Findings were also presented of 24 evaluable patients who received the combination of CB-839 and everolimus. The disease control rate was 92%, including 1 patient with a PR and 21 patients with SD. The median progression-free survival (PFS) was 5.8 months.

A total of 27 patients were enrolled in the CB-839/everolimus (n = 17) and expansion (n = 10) cohorts (7 at 400 mg/kg dosage, 13 at 600 mg/kg, 7 at 800 mg/kg) and 11 patients (9 with clear cell histology and 2 with papillary) were enrolled in the CB-839/cabozantinib escalation cohorts.

Eligibility criteria included mRCC with clear cell or papillary histology, an ECOG performance status of 0 or 1, and RECIST measurable disease.

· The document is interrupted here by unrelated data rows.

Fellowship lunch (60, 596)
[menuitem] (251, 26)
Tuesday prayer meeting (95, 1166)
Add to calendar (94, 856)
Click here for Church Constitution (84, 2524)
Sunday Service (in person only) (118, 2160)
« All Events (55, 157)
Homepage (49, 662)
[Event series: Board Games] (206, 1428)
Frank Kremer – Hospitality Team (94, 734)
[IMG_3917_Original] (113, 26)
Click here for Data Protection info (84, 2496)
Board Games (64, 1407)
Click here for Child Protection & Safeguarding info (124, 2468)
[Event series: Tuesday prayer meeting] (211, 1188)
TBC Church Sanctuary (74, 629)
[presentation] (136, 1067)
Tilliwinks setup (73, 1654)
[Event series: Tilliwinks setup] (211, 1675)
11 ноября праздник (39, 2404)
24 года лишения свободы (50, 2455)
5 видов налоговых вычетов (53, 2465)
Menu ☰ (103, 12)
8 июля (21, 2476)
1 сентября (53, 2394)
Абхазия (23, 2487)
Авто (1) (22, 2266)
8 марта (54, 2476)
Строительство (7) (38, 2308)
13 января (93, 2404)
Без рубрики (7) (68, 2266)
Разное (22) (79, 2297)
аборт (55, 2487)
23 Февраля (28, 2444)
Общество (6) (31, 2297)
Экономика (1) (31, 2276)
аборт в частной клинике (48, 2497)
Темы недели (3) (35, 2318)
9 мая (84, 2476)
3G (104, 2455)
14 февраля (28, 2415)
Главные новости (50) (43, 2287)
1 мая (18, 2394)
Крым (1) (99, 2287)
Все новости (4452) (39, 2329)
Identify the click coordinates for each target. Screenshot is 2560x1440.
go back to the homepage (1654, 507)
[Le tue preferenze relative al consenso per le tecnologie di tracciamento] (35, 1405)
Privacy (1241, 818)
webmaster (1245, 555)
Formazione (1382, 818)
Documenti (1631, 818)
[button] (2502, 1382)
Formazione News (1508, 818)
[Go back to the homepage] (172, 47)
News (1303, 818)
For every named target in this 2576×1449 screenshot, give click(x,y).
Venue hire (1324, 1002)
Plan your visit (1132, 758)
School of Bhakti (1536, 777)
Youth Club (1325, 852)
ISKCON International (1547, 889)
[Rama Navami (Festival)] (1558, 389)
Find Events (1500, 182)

Patients with clear cell histology were required to have received prior treatment with at least 1 anti-VEGF therapy.

Patients were administered CB-839 in oral doses that ranged from 600 to 800 mg twice a day (6 at 600 mg/kg, 5 at 800 mg/kg) in combination with fixed standard oral doses of cabozantinib and everolimus.

Patients in the CB-839/everolimus group had a median of 2 prior lines of therapy, including 64% of clear cell patients who had received ≥2 prior anti-VEGF therapies. Patients in the CB-839/cabozantinib group had a median of 3 prior therapies (range, 0-6), including tyrosine kinase inhibitors, mTOR inhibitors, and checkpoint inhibitors. A maximum-tolerated dose was not reached; 800 mg/kg was selected as the recommended phase II dose for CB-839.

The most common treated-related adverse events of grade 3 or greater were fatigue (11%), anemia, hyperglycemia, and neutropenia (7% each) for CB-839/everolimus (n = 27), and diarrhea (14%) and platelet count decrease (14%), including 1 dose-limiting toxicity at 600 mg, for CB-839/cabozantinib (n = 7).

Based on this efficacy and safety data, Calithera Biosciences, Inc. has initiated the randomized phase II ENTRATA trial of CB-839 in combination with everolimus in later-stage patients. The trial is currently enrolling and is expected to enroll approximately 65 patients.

The company also plans to initiate the CANTATA trial, a phase II randomized, placebo-controlled trial in approximately 300 patients with clear-cell RCC who have previously received 1 or 2 prior lines of therapy. The trial is expected to begin in the second quarter of 2018.